Но тут подоспел их командир Нерский.
– Чего стоите? – закричал он на волонтером.
– Унесите раненого!
Волонтеры, будто опомнившись, подхватили раненого Стрелецкого и понесли его со двора. Но один остался, не сводя со старика пистолета.
– Не стрелять, – приказал Нерский.
– Он моего друга ранил, Сашку Стрелецкого! А может, и вовсе убил! – отвечал волонтер, не сводя со старика испуганных глаз.
– Мы пришли в его дом с оружием, – сказал Нерский.
– За это и мы французов убивали.
– То – французы! – растерялся волонтер.
– Уходи, – велел Нерский волонтеру и направил штык на старика, – не то будут потом кошмары мучить. Я сам его.
Волонтер опустил пистолет и побежал за своими друзьями. Седобородый, не переставая смеяться, покачал головой и бросил саблю перед Нерским.
– Сам одной ногой в могиле, а туда же, воевать, – покачал головой Нерский. Затем опустил штык, поднял саблю старика и ушел.

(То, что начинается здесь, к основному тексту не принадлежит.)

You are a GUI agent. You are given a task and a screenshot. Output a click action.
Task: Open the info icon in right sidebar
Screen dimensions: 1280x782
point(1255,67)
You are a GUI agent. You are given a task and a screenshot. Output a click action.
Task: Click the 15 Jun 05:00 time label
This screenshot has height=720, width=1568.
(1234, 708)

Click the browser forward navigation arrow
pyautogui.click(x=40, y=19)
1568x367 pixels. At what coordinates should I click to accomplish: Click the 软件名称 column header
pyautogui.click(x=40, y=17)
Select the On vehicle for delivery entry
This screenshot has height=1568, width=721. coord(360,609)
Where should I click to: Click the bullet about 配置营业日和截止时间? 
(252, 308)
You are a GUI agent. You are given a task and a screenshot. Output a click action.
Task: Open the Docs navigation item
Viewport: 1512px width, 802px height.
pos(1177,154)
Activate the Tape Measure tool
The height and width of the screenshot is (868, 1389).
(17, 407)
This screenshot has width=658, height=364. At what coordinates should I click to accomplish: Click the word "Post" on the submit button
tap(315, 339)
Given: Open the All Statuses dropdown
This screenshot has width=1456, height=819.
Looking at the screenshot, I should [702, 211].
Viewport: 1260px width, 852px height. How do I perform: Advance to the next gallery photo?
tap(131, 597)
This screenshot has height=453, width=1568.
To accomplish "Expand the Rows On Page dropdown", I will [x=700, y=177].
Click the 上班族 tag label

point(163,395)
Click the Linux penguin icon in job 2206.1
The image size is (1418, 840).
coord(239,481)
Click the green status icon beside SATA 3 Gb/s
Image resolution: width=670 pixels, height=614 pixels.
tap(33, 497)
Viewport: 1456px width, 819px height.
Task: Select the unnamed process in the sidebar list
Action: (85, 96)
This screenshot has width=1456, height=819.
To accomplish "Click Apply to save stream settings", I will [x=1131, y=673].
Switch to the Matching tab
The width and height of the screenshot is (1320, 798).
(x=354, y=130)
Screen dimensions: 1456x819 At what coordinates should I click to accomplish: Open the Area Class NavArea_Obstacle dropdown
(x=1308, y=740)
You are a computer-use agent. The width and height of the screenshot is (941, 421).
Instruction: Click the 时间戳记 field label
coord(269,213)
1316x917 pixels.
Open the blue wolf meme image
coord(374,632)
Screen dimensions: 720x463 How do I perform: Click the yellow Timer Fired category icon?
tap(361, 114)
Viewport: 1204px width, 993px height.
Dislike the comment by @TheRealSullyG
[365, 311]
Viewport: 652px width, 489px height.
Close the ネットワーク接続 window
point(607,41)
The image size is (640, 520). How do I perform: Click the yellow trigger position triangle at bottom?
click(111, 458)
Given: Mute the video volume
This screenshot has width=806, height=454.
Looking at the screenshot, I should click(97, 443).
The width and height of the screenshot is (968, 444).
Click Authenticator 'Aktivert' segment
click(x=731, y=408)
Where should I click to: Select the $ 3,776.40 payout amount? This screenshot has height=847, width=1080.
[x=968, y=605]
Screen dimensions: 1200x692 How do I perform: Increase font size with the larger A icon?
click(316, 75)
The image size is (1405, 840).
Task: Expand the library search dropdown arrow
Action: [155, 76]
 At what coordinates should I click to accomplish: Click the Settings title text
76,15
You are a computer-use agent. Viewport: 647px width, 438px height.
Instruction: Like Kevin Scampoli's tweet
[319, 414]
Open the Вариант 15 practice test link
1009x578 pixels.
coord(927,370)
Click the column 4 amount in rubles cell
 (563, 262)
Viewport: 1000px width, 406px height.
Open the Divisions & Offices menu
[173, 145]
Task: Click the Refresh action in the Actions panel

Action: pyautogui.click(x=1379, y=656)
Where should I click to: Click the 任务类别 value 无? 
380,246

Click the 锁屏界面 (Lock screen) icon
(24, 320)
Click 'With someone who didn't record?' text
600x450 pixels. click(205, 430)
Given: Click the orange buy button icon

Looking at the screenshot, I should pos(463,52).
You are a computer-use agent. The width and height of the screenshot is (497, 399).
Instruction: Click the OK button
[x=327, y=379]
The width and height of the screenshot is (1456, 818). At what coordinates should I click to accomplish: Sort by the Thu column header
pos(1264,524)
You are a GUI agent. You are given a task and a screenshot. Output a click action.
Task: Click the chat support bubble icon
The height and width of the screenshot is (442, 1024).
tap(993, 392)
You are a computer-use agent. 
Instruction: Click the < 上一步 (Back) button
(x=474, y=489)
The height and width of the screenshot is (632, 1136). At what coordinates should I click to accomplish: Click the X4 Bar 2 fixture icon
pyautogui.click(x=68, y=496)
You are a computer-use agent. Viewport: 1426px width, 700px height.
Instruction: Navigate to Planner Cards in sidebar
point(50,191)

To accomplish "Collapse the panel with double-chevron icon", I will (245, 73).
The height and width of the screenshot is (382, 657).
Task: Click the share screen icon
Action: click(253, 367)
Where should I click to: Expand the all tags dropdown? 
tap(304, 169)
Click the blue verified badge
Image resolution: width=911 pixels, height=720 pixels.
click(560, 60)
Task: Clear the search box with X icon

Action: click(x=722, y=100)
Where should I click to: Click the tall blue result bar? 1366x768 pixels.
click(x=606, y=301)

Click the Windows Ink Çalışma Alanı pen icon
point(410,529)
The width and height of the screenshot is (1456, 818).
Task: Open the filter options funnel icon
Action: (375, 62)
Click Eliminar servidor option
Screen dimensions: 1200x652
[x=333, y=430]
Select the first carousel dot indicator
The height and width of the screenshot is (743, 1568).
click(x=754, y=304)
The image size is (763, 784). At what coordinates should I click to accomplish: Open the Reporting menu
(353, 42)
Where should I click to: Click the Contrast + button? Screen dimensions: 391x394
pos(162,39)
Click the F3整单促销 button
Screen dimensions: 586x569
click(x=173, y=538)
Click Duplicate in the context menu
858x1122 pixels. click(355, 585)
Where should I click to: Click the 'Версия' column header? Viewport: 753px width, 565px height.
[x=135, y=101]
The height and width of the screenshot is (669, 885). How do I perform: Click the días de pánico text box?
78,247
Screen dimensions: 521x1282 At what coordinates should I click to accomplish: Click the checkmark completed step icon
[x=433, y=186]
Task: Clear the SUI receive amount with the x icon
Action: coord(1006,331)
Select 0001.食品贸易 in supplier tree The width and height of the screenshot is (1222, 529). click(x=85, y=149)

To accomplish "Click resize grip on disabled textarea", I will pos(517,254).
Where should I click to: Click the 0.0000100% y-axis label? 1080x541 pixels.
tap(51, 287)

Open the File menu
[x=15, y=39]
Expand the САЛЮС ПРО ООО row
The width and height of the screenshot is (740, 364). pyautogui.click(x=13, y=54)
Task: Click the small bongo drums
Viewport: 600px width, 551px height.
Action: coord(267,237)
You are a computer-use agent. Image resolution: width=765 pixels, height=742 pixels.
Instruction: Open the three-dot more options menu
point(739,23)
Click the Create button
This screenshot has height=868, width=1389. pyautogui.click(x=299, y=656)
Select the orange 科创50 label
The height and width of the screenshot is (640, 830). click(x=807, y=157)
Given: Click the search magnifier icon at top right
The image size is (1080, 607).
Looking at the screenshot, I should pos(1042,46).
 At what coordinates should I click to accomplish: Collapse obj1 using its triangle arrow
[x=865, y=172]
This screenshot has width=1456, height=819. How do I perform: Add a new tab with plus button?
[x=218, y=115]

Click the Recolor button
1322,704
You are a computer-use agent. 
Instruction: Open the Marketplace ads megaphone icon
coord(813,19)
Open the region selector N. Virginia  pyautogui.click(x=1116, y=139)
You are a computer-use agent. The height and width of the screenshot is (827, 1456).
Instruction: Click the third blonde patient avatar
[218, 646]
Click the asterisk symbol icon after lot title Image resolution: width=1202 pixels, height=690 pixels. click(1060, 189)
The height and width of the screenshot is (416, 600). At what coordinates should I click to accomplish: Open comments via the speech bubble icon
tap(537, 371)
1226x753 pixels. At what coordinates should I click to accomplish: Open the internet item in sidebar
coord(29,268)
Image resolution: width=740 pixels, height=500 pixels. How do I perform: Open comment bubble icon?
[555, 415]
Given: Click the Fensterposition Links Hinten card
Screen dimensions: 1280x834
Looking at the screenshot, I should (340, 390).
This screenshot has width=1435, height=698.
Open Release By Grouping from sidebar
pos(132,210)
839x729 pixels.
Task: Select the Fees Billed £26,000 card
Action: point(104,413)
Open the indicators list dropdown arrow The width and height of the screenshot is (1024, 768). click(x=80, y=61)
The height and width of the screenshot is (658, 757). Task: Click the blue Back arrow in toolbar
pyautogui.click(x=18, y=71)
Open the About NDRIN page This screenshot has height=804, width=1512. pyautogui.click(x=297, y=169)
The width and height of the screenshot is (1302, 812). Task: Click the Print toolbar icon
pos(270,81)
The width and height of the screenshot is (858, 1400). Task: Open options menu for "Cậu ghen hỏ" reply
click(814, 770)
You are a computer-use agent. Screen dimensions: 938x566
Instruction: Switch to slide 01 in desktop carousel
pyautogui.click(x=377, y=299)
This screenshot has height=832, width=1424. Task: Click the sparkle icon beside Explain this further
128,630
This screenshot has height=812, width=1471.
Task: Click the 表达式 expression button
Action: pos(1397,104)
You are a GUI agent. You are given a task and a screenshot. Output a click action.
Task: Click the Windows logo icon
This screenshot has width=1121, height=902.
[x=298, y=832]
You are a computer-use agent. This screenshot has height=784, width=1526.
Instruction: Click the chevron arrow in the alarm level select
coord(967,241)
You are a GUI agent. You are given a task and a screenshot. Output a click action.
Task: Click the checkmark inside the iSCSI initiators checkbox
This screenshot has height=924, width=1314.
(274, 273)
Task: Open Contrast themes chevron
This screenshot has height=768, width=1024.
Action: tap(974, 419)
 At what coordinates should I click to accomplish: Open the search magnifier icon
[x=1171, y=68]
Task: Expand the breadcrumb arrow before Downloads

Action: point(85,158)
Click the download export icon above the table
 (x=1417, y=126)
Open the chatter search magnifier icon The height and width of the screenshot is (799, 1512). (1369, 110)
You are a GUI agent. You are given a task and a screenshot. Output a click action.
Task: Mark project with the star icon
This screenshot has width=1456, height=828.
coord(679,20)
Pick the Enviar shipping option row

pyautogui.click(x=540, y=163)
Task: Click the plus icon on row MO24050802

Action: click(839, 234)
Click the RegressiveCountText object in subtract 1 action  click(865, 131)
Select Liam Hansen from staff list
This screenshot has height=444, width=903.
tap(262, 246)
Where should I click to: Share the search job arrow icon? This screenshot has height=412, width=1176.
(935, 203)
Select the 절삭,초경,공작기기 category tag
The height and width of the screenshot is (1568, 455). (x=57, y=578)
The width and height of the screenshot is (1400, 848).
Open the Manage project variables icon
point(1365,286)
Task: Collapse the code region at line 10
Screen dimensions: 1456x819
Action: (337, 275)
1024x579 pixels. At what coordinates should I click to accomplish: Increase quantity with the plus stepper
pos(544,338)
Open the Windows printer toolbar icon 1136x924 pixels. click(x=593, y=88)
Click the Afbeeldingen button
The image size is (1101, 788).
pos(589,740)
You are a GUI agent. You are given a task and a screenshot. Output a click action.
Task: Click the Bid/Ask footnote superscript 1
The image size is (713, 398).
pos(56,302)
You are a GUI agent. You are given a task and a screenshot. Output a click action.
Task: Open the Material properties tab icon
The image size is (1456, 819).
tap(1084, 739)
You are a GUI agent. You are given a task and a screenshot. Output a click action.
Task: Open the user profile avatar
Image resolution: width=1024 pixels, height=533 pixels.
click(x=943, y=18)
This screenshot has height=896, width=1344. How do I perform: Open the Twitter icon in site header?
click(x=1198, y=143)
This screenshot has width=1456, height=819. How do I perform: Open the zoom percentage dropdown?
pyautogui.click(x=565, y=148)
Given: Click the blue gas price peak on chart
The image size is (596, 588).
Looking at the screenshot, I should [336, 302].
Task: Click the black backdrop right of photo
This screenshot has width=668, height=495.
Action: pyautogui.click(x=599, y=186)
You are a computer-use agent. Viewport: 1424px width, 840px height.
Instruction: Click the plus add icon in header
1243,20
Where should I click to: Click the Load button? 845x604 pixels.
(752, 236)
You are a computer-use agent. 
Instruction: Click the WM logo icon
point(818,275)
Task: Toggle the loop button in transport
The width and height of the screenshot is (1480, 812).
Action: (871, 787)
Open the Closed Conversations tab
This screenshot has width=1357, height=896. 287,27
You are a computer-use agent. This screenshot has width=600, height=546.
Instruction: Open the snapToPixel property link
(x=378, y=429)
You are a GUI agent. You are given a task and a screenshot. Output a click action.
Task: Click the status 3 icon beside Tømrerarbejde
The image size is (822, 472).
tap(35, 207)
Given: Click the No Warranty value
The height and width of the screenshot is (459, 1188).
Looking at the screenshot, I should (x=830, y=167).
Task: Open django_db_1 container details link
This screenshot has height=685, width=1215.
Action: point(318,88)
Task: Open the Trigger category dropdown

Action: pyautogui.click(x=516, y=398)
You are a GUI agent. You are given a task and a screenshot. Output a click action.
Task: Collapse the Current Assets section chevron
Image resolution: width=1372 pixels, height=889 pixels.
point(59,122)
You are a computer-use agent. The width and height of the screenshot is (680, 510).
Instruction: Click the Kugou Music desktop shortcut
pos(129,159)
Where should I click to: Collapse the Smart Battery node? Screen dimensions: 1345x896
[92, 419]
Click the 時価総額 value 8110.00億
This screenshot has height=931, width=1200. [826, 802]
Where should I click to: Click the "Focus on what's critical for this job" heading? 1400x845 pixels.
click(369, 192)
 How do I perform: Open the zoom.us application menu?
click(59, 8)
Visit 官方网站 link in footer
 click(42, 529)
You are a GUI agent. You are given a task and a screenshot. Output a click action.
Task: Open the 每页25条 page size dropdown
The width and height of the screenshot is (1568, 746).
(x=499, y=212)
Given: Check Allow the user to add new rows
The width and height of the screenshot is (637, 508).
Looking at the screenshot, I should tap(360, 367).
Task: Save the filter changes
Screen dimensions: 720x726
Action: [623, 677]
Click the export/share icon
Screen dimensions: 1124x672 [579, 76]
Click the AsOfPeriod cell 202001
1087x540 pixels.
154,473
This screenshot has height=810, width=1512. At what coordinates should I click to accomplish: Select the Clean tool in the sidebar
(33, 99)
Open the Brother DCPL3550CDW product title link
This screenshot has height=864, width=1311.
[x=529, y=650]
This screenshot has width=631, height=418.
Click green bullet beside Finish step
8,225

Вскоре за тем во двор въехал Хаджи-Мурад. Увидев его, старик перестал смеяться.
– Зачем не ушел? – спросил его Хаджи-Мурат, кружа на коне по двору.
– Хотел на тебя посмотреть, – прошамкал старик.
– Ты, говорят, герой.
– Они возьмут тебя в плен, – сказал Хаджи-Мурад.
– В плен? – опять засмеялся старик.
– Я даже молюсь сидя, ноги не держат. Какой из меня аманат?
– А рука еще крепкая, – сказал Хаджи-Мурад, поворачивая коня обратно.
– Лучше пусть убьют, – сказал старик.
– И примут на себя мои грехи. Чего мне еще желать?